Task objective: Here the job is to print only the lines from the one containing "You are a computer-use agent." to the end of the entries, both included, exactly as they stand, with pictures excluded.

Available data:
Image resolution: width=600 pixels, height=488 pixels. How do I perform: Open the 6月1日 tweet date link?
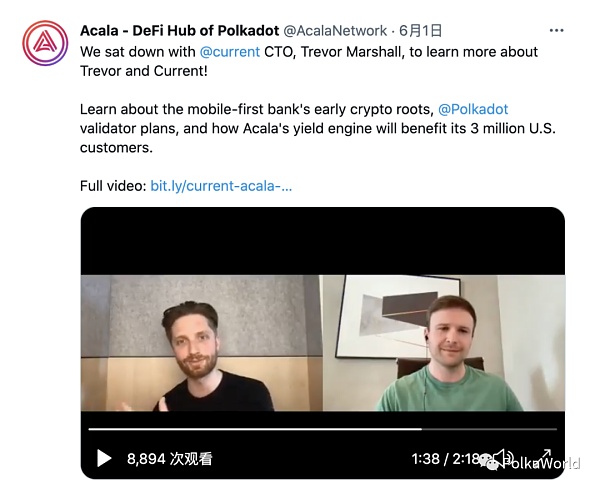(x=421, y=31)
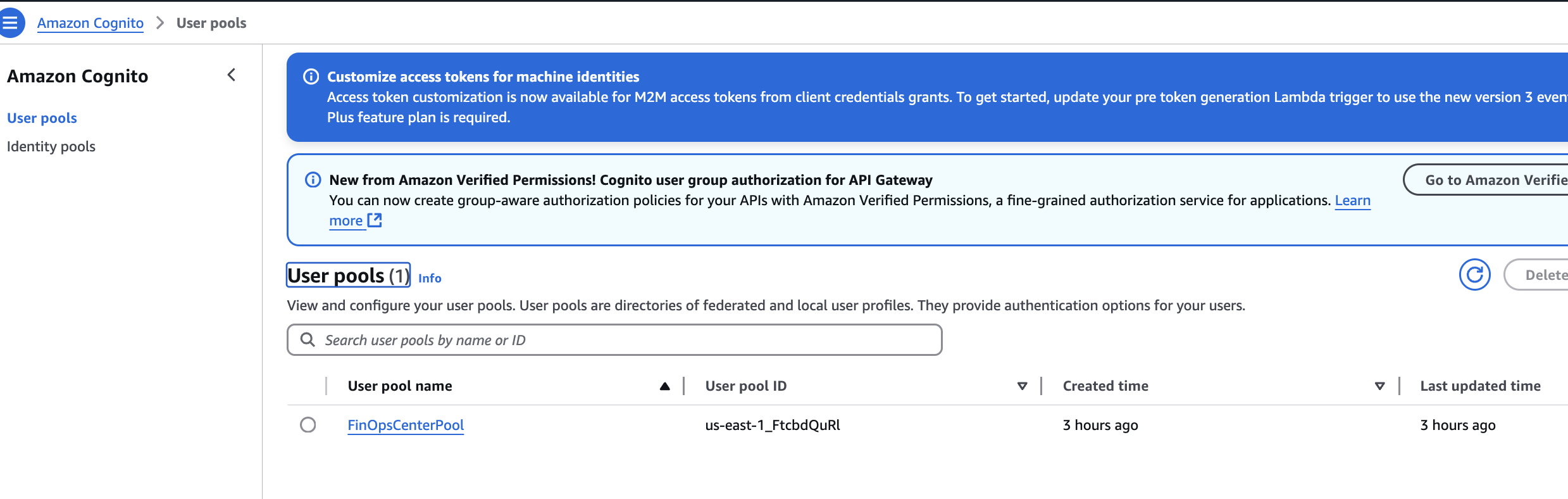Sort by User pool ID column
Screen dimensions: 1568x499
pos(1022,386)
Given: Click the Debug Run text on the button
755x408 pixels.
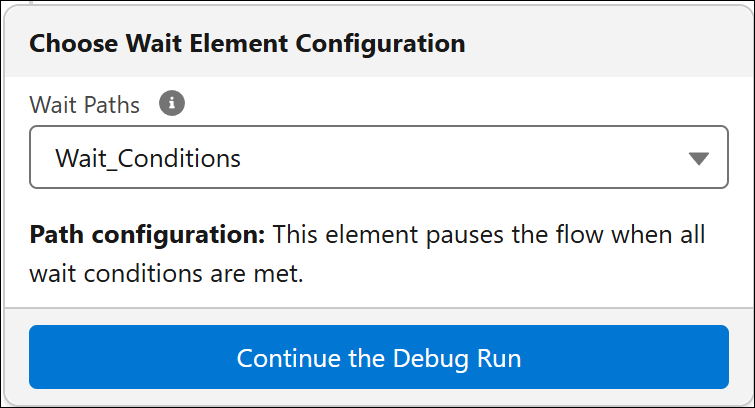Looking at the screenshot, I should [x=457, y=358].
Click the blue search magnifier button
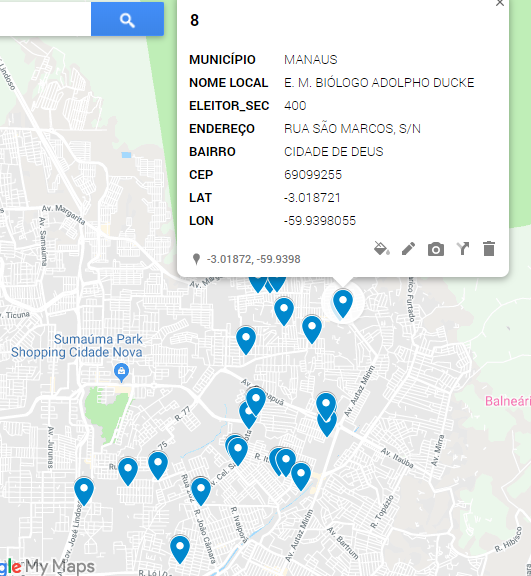This screenshot has width=531, height=576. 127,19
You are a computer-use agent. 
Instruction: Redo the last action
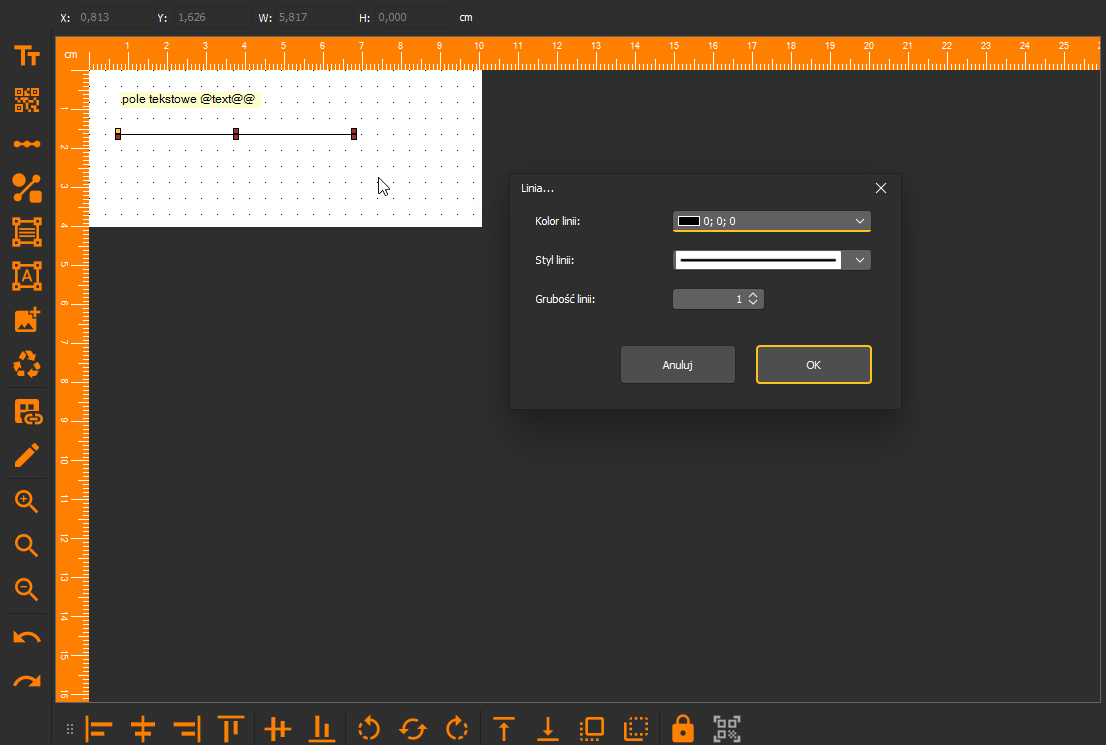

Written answer:
You are a computer-use agent. 
Instruction: Redo the last action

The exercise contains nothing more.